- GIVEN PASSAGE:
-- -- --

# Introducing Aeris!



## reedwoman814 (Mar 4, 2013)

This is Lady Aeris Von Pricklebottom, she's being held by my oldest daughter, Naomi.


----------



## Nathiriel (Nov 30, 2012)

So cute! Congrats! : )


----------



## momIImany (Oct 14, 2012)

Congratulations! She is adorable. I love her partial mask. Your daughter is a little cutie too! You are going to have so much fun.


----------



## Ille (Jan 9, 2011)

What a pretty little girl, and what a great name! Here's hoping to many healthy, happy and spikey years together


----------



## AngelaH (Jul 24, 2012)

What a little cutie! She looks very sweet


----------



## MrPinball (Feb 23, 2013)

Congratulations!! She's beautiful!!


----------



## fionas_mommy (Oct 27, 2012)

Ahh I was actually thinking about this yesterday but I was away all weekend so I couldn't check, but congrats! Soo sweet. I loveeee split masks! Congrats on your new little cutie =)


----------



## reedwoman814 (Mar 4, 2013)

Thank you so much everyone. More pica will definitely be coming. I'm so in love with this little hog!


----------



## reedwoman814 (Mar 4, 2013)




----------



## momIImany (Oct 14, 2012)

LOL, love them. She is such a cutie! Love the splat.


----------



## reedwoman814 (Mar 4, 2013)

I want to post you guys a video I took today. Not sure if this will work.

http://s42.photobucket.com/user/reedwoman814/media/004.mp4.html?sort=3&o=0 This is the link.


----------



## momIImany (Oct 14, 2012)

Yes, it worked! She is sooooo cute. I love how she just fell asleep on your chest. What did you use to video her? The only camera I own is on my phone and it doesn't take video.


----------



## reedwoman814 (Mar 4, 2013)

My actual camera. It's a sony cybershot and it does video.  I'm glad it worked! I love her little lip smack at the end.


----------



## bugster (Aug 18, 2012)

Aeris is so cute! I love the two different colors near her nose.


----------



## reedwoman814 (Mar 4, 2013)

Thank you  She's my spoiled rotten baby. lol 

I found out that some of my friends couldn't see the video because they didn't have photobucket accounts, so uploaded it to youtube, too.

-- -- --

- EXERCISE SET:
1. Please answer these questions about the thread introducing Aeris:
(a) Who is holding Aeris in the first post?
(b) What camera did reedwoman814 use to take the video?
(c) Why did reedwoman814 also upload the video to YouTube?
2. Continue the thread introducing Aeris from its final line.
The material that follows comes from a separate source.

- ENTRIES PROVIDED:
-- -- --

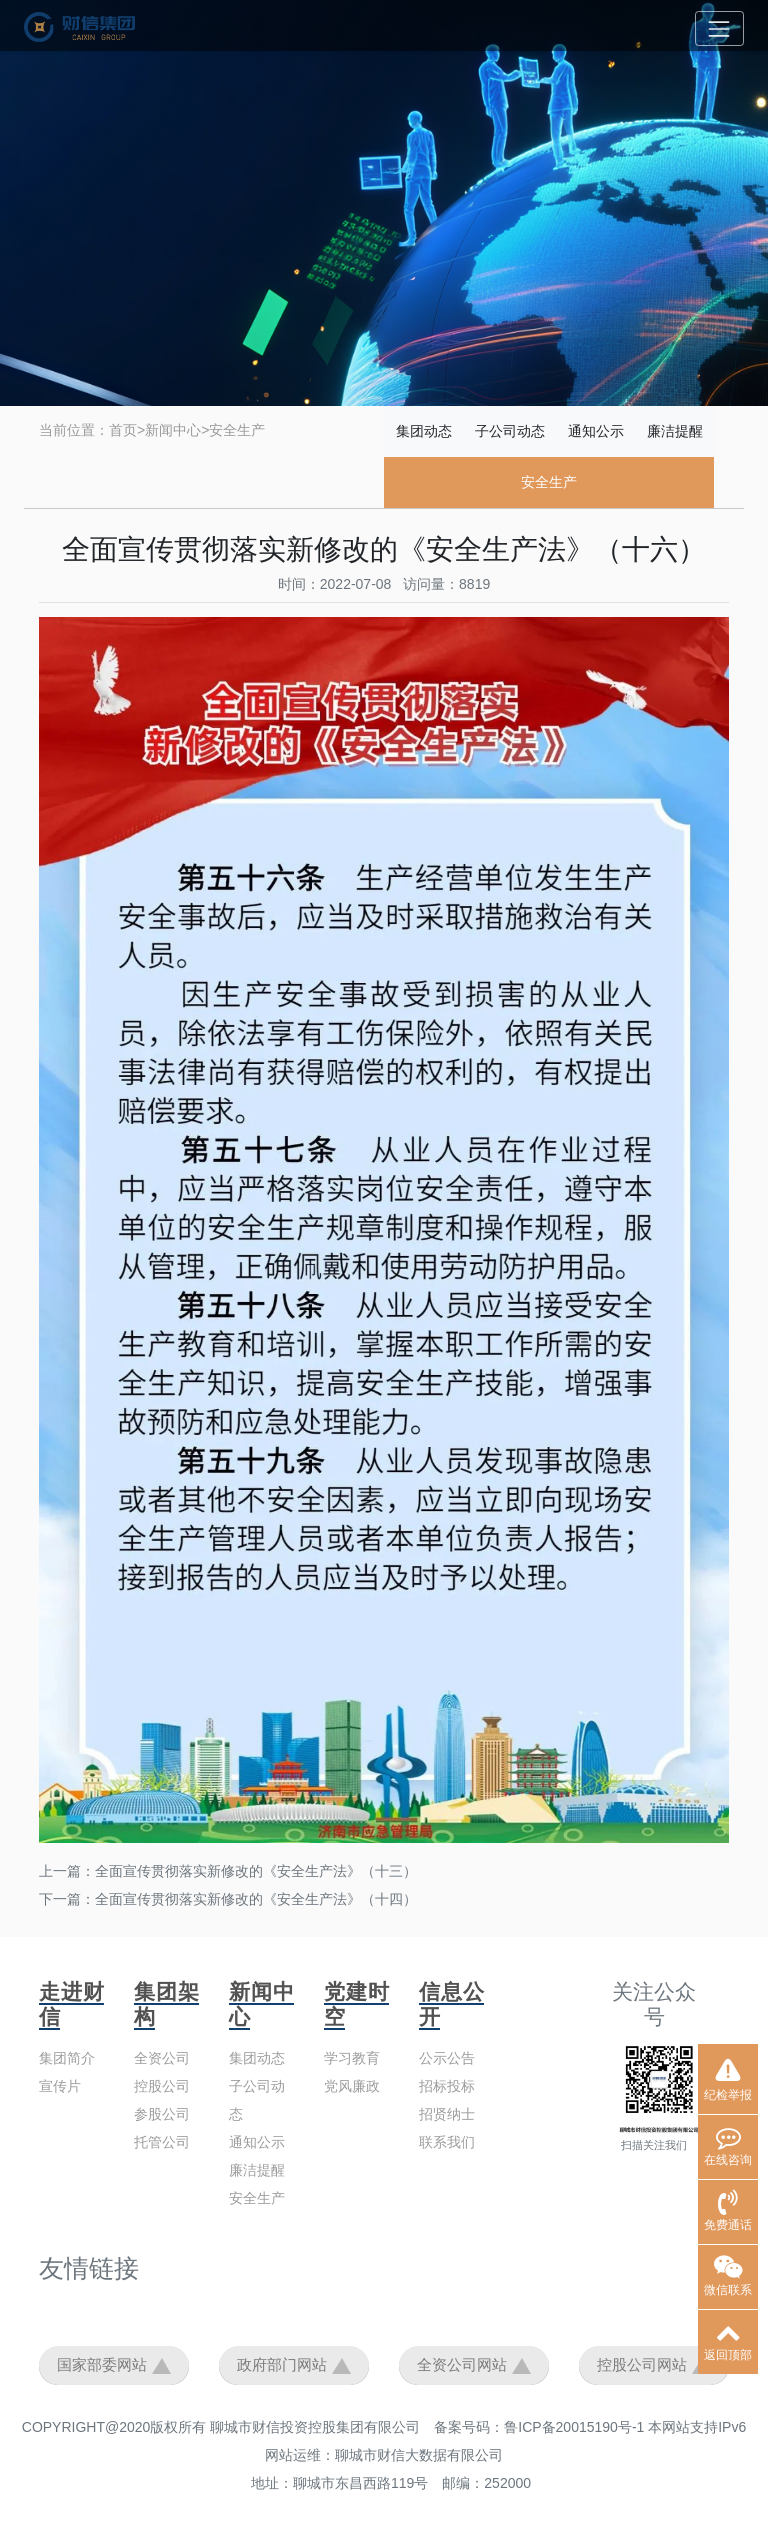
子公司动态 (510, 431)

-- -- --

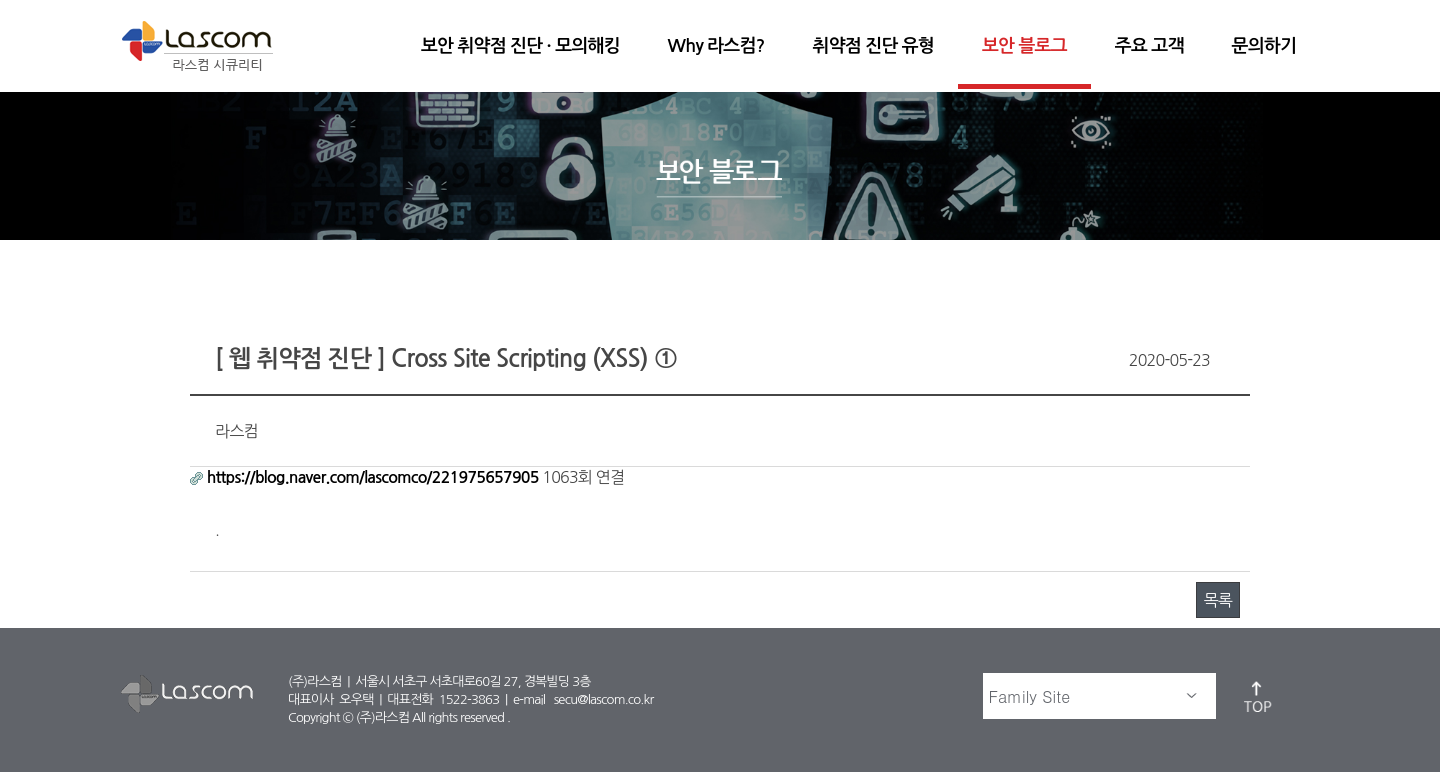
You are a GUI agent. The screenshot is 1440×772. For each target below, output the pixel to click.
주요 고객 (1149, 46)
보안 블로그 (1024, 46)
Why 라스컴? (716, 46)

-- -- --

- FINAL RESULTS:
1.
(a) Naomi, reedwoman814's oldest daughter.
(b) A Sony Cybershot.
(c) Some of reedwoman814's friends couldn't see the video because they didn't have Photobucket accounts.

2.
----------



## smuffini (Mar 5, 2013)

Now that they are getting awfully close to that 9 week age. What color do you think aeris is? In some pictures she almost looks brown-ish.
while Desoto looks more grey/light grey.
could just be the pictures tho


----------



## reedwoman814 (Mar 4, 2013)

Aeris is definitely more brown. Her white quills are more cream now, and her bands are tan and brown.


----------



## smuffini (Mar 5, 2013)

Yea, his white quills are like pure white and his "black" quills are light grey. Few are still a bit darker though.


----------



## reedwoman814 (Mar 4, 2013)

It's been a long time since I updated the forums about how Aeris is doing. She's doing fine. She's 4 1/2 months old now and I love her so much. I'm so happy with our choice to get a hedgehog.

https://www.facebook.com/photo.php?v=10151658008102095&set=vb.544487094&type=3


----------



## shetland (Sep 2, 2008)

Thank you for the update. Aeris is as precious and gorgeous as ever! The video is wonderful as your videos always are; the hedgie sound effects are fabulous!!!! I like to listen to your videos over and over again. Thank you!


----------



## reedwoman814 (Mar 4, 2013)

Aeris is 5 months old now and barely has any black left on her face. She went to the vet today to get revolution.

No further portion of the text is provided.